- Problem statement
Your task is to output the data exactly as it stands.

(Saved data entries)
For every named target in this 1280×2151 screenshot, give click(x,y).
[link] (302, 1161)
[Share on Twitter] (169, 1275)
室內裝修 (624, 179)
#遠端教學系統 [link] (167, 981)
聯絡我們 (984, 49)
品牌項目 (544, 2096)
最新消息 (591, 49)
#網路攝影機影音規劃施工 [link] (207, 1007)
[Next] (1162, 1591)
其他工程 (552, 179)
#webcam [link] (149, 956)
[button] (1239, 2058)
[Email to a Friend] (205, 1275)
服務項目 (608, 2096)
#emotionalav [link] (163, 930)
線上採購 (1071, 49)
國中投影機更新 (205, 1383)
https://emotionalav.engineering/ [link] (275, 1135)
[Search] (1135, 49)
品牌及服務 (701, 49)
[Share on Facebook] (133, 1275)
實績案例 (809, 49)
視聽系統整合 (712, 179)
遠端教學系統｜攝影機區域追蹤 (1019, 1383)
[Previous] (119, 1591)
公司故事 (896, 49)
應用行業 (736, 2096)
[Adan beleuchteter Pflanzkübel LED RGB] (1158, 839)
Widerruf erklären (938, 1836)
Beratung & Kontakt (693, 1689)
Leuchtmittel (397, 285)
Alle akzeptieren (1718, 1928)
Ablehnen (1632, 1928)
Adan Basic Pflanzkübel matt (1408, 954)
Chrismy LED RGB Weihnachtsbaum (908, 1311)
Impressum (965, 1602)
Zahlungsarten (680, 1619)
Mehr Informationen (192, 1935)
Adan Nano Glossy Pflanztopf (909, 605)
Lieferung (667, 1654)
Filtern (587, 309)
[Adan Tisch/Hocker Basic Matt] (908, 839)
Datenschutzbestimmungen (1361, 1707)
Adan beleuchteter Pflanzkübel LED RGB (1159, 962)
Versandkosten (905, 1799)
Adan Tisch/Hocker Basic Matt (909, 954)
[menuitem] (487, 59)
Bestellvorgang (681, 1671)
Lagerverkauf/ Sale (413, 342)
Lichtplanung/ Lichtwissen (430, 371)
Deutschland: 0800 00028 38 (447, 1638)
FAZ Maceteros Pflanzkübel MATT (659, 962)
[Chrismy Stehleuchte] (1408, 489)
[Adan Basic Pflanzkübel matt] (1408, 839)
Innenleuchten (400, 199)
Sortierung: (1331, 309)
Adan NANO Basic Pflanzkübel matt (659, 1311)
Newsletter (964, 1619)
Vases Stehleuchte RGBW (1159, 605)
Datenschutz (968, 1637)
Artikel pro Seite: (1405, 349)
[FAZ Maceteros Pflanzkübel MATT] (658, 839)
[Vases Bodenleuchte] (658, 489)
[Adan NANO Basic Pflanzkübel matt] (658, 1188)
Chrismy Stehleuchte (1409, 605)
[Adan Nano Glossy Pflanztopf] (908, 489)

- Exercise solution
For every named target in this 1280×2151 screenshot, give click(x,y).
[link] (302, 1161)
[Share on Twitter] (169, 1275)
室內裝修 (624, 179)
#遠端教學系統 [link] (167, 981)
聯絡我們 (984, 49)
品牌項目 (544, 2096)
最新消息 (591, 49)
#網路攝影機影音規劃施工 [link] (207, 1007)
[Next] (1162, 1591)
其他工程 (552, 179)
#webcam [link] (149, 956)
[button] (1239, 2058)
[Email to a Friend] (205, 1275)
服務項目 (608, 2096)
#emotionalav [link] (163, 930)
線上採購 (1071, 49)
國中投影機更新 (205, 1383)
https://emotionalav.engineering/ [link] (275, 1135)
[Search] (1135, 49)
品牌及服務 (701, 49)
[Share on Facebook] (133, 1275)
實績案例 (809, 49)
視聽系統整合 (712, 179)
遠端教學系統｜攝影機區域追蹤 (1019, 1383)
[Previous] (119, 1591)
公司故事 (896, 49)
應用行業 (736, 2096)
[Adan beleuchteter Pflanzkübel LED RGB] (1158, 839)
Widerruf erklären (938, 1836)
Beratung & Kontakt (693, 1689)
Leuchtmittel (397, 285)
Alle akzeptieren (1718, 1928)
Ablehnen (1632, 1928)
Adan Basic Pflanzkübel matt (1408, 954)
Chrismy LED RGB Weihnachtsbaum (908, 1311)
Impressum (965, 1602)
Zahlungsarten (680, 1619)
Mehr Informationen (192, 1935)
Adan Nano Glossy Pflanztopf (909, 605)
Lieferung (667, 1654)
Filtern (587, 309)
[Adan Tisch/Hocker Basic Matt] (908, 839)
Datenschutzbestimmungen (1361, 1707)
Adan beleuchteter Pflanzkübel LED RGB (1159, 962)
Versandkosten (905, 1799)
Adan Tisch/Hocker Basic Matt (909, 954)
[menuitem] (487, 59)
Bestellvorgang (681, 1671)
Lagerverkauf/ Sale (413, 342)
Lichtplanung/ Lichtwissen (430, 371)
Deutschland: 0800 00028 38 (447, 1638)
FAZ Maceteros Pflanzkübel MATT (659, 962)
[Chrismy Stehleuchte] (1408, 489)
[Adan Basic Pflanzkübel matt] (1408, 839)
Innenleuchten (400, 199)
Sortierung: (1331, 309)
Adan NANO Basic Pflanzkübel matt (659, 1311)
Newsletter (964, 1619)
Vases Stehleuchte RGBW (1159, 605)
Datenschutz (968, 1637)
Artikel pro Seite: (1405, 349)
[FAZ Maceteros Pflanzkübel MATT] (658, 839)
[Vases Bodenleuchte] (658, 489)
[Adan NANO Basic Pflanzkübel matt] (658, 1188)
Chrismy Stehleuchte (1409, 605)
[Adan Nano Glossy Pflanztopf] (908, 489)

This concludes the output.